Jonathan Martin/NY Times:
Trump, Biden and the Myth of ‘But 2016’
There are members of both parties who believe the president has the ability to defy the normal rules of politics. That view ignores electoral trends of recent years.
Yet as the president struggles to respond to the coronavirus, some Democrats and anti-Trump Republicans believe too many voters are taking the wrong lessons from the 2016 election, ignoring what just took place in the 2020 Democratic presidential primary and turning a blind eye to electoral trends of recent years.

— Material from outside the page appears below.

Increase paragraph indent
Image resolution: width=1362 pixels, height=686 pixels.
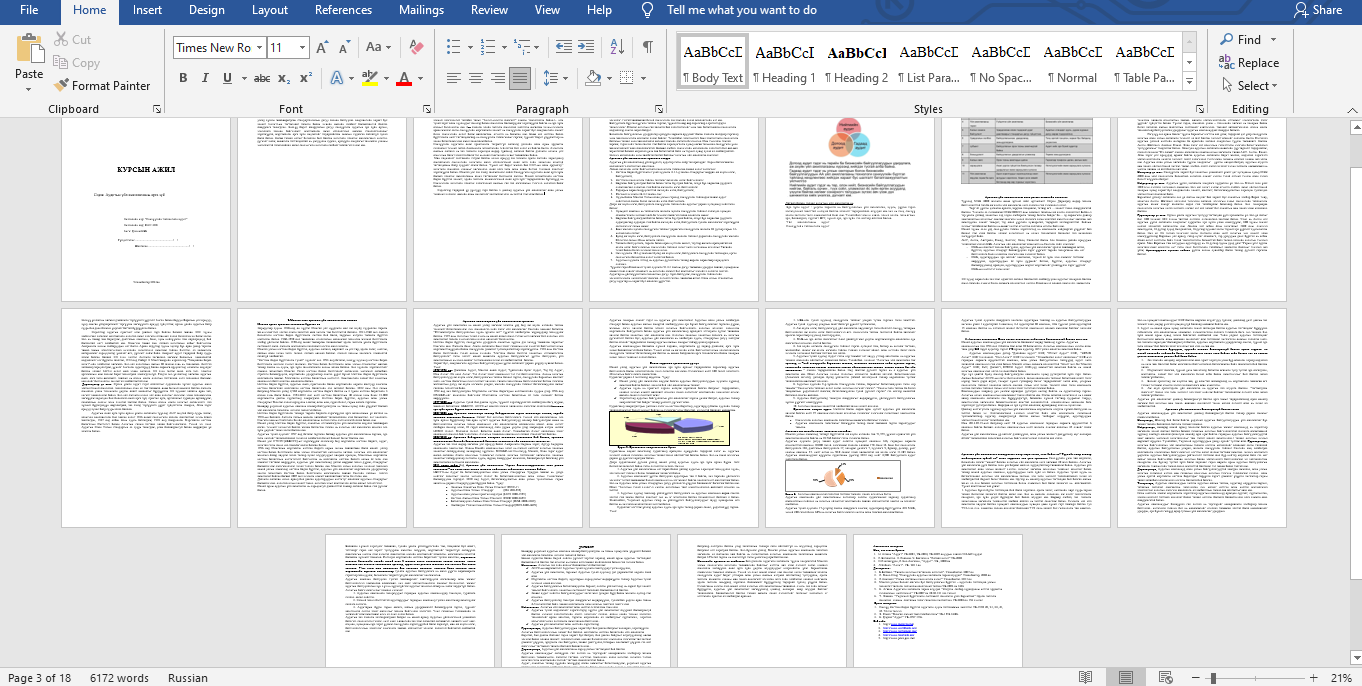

In that period, Democrats enjoyed sustained voter enthusiasm, and 2018 brought the highest midterm turnout in over a century, thanks largely to voter backlash against the president — even in dozens of competitive and red-state congressional races.
The Lancet, editorial:
There is no doubt that the CDC has made mistakes, especially on testing in the early stages of the pandemic. The agency was so convinced that it had contained the virus that it retained control of all diagnostic testing for severe acute respiratory syndrome coronavirus 2, but this was followed by the admission on Feb 12 that the CDC had developed
faulty test kits. The USA is still nowhere near able to provide the basic surveillance or laboratory testing infrastructure needed to combat the COVID-19 pandemic.
But punishing the agency by marginalising and hobbling it is not the solution. The Administration is obsessed with magic bullets—vaccines, new medicines, or a hope that the virus will simply disappear. But only a steadfast reliance on basic public health principles, like test, trace, and isolate, will see the emergency brought to an end, and this requires an effective national public health agency. The CDC needs a director who can provide leadership without the threat of being silenced and who has the technical capacity to lead today's complicated effort.
The Trump administration's further erosion of the CDC will harm global cooperation in science and public health, as it is trying to do by defunding WHO. A strong CDC is needed to respond to public health threats, both domestic and international, and to help prevent the next inevitable pandemic. Americans must put a president in the White House come January, 2021, who will understand that public health should not be guided by partisan politics.